I haven’t been on this site for a couple of years, maybe more! I popped on today because I have just been discharged from care as it’s now 5 years since my treatment and I wanted to share the news. I found this forum helpful at the time as there were a few others at similar stages of treatment to me, but as others have said, as we recover and move on we stop coming to this forum.
My cancer was picked up after smear, which to my shame was two years overdue. I was fortunate and was staged at 1b1. The worse part of the whole journey was the week between having my MRI and being given the results. Made worse by being told I’d get a phone call on a certain day…then nobody phoned and by the time I called the hospital there was nobody there who could talk to me. So I called back the next morning and the nurse said she didn’t know why I hadn’t had a call and she’d get back to me within half an hour. Three hours later she finally called back, but in that three hours I had convinced myself that the MRI had shown the cancer was much more advanced than expected. During those three hours my husband also took a call from his employer telling him he was being made redundant! It was the worst, most stressful morning ever.

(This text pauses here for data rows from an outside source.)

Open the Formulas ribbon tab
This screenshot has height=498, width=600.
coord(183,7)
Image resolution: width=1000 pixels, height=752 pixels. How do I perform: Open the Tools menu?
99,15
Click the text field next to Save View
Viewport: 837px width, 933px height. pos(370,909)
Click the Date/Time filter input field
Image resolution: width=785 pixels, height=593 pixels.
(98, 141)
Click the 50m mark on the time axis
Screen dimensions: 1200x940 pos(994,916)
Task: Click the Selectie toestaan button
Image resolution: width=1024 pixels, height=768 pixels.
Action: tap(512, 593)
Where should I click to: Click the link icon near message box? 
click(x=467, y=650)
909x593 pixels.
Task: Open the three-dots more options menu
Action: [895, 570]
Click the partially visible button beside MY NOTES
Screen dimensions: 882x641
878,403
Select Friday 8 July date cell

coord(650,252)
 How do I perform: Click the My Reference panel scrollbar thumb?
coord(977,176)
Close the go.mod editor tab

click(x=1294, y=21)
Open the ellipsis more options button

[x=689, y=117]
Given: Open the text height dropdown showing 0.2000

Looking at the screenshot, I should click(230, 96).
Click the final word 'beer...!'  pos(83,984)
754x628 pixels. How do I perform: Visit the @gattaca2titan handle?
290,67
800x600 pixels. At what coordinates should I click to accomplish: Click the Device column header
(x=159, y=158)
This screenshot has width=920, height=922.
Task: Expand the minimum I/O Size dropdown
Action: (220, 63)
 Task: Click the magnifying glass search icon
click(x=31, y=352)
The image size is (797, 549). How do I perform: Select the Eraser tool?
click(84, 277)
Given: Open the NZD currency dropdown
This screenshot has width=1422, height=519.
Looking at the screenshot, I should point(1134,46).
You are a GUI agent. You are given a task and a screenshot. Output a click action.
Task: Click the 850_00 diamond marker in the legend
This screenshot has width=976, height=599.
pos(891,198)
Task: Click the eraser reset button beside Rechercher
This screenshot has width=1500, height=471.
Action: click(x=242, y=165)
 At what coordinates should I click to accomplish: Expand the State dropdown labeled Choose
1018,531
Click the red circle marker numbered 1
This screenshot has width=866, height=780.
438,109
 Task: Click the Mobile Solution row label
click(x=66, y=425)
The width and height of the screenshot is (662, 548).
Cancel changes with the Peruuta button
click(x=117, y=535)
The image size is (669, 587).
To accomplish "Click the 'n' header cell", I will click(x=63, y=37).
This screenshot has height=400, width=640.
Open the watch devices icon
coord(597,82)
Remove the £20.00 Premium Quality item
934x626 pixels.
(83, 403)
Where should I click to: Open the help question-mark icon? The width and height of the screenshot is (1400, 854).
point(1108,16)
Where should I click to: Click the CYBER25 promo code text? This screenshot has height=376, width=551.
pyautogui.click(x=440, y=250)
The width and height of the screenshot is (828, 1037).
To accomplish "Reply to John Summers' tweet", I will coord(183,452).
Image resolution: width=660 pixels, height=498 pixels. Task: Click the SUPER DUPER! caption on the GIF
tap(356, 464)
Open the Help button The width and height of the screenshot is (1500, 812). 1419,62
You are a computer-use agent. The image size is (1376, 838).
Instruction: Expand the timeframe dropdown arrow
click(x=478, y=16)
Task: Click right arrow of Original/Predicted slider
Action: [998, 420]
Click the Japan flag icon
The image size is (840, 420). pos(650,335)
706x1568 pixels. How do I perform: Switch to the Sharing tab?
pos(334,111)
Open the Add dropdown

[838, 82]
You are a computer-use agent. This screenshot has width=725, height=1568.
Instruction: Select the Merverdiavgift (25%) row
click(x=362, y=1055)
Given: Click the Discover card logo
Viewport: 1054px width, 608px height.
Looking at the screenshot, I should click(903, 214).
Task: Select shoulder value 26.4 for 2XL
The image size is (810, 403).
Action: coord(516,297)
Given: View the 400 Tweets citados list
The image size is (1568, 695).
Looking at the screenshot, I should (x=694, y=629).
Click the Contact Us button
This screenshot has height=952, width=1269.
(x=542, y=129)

Anyway, when the nurse finally called she confirmed the staging was 1b1 as expected and that my treatment would be a laparoscopic radical hysterectomy, bilatereral salpingetomy with ovarian conservation and bilateral pelvic node dissection (basically full hysterectomy, but leaving my ovaries, and removal of lymph nodes). That it was unlikely that I would need any further treatment such as chemo, depending on whether they found any cancerous cells in my lymph nodes.
The reason I tell this part of the story, is to reassure anyone who experiences delays in care or communication that it doesn’t necessarily mean bad news, though it can be easy to assume the worst.
I had the surgery and as hoped, didn’t need any further treatment. I found the recovery a bit longer and more difficult than I expected and months later was experiencing some pelvic pain, particularly during sex. I had scans but nothing was found and they suspected it was caused by adhesions. It gradually improved and after a year, maybe two, it resolved completely. I also had some numbness down my right leg for a year or so, but that eventually got better.
About 8 months after the surgery I felt shocked at how unfit I’d become so I bit the bullet and got a personal trainer, who I still see twice a week. I’ve improved my diet and try to eat as healthily as possible, without being mad about it. I feel the fittest and most healthy that I’ve ever been.
I was told that even leaving my ovaries, the hysterectomy might bring my menopause forward a little and over the last year or so I’ve been having perimenopausal symptoms (both physical and mental) so spoke to my GP about HRT. Unfortunately the GP gave me incorrect information about this, including telling me that my cancer was hormone receptive which made her reluctant to prescribe HRT - my oncologist confirmed that this is not the case. However, I really don’t trust my GP now so plan to see a menopause specialist privately, which makes me sad and angry. I also plan on putting in a complaint to my GP surgery.
Five years on, looking back on my experience of having cancer, I appreciate how lucky I was that it was early stage and fairly easily treated. I completely acknowledge that this is unfortunately not everyone’s experience. However, I feel weirdly positive about it all. My friends and family were all amazingly supportive, one friend took the day off work to come to my first appointment with me, others cancelled plans to take me to the pub. My son even came dancing with me! I was very open about my diagnosis, I don’t think I could have coped with being secretive or pretending everything was okay when it wasn’t. The response of those around me made me feel very loved.
My advice would be to be open and honest with the people around you and then have minimal contact with anyone who projects negativity onto you.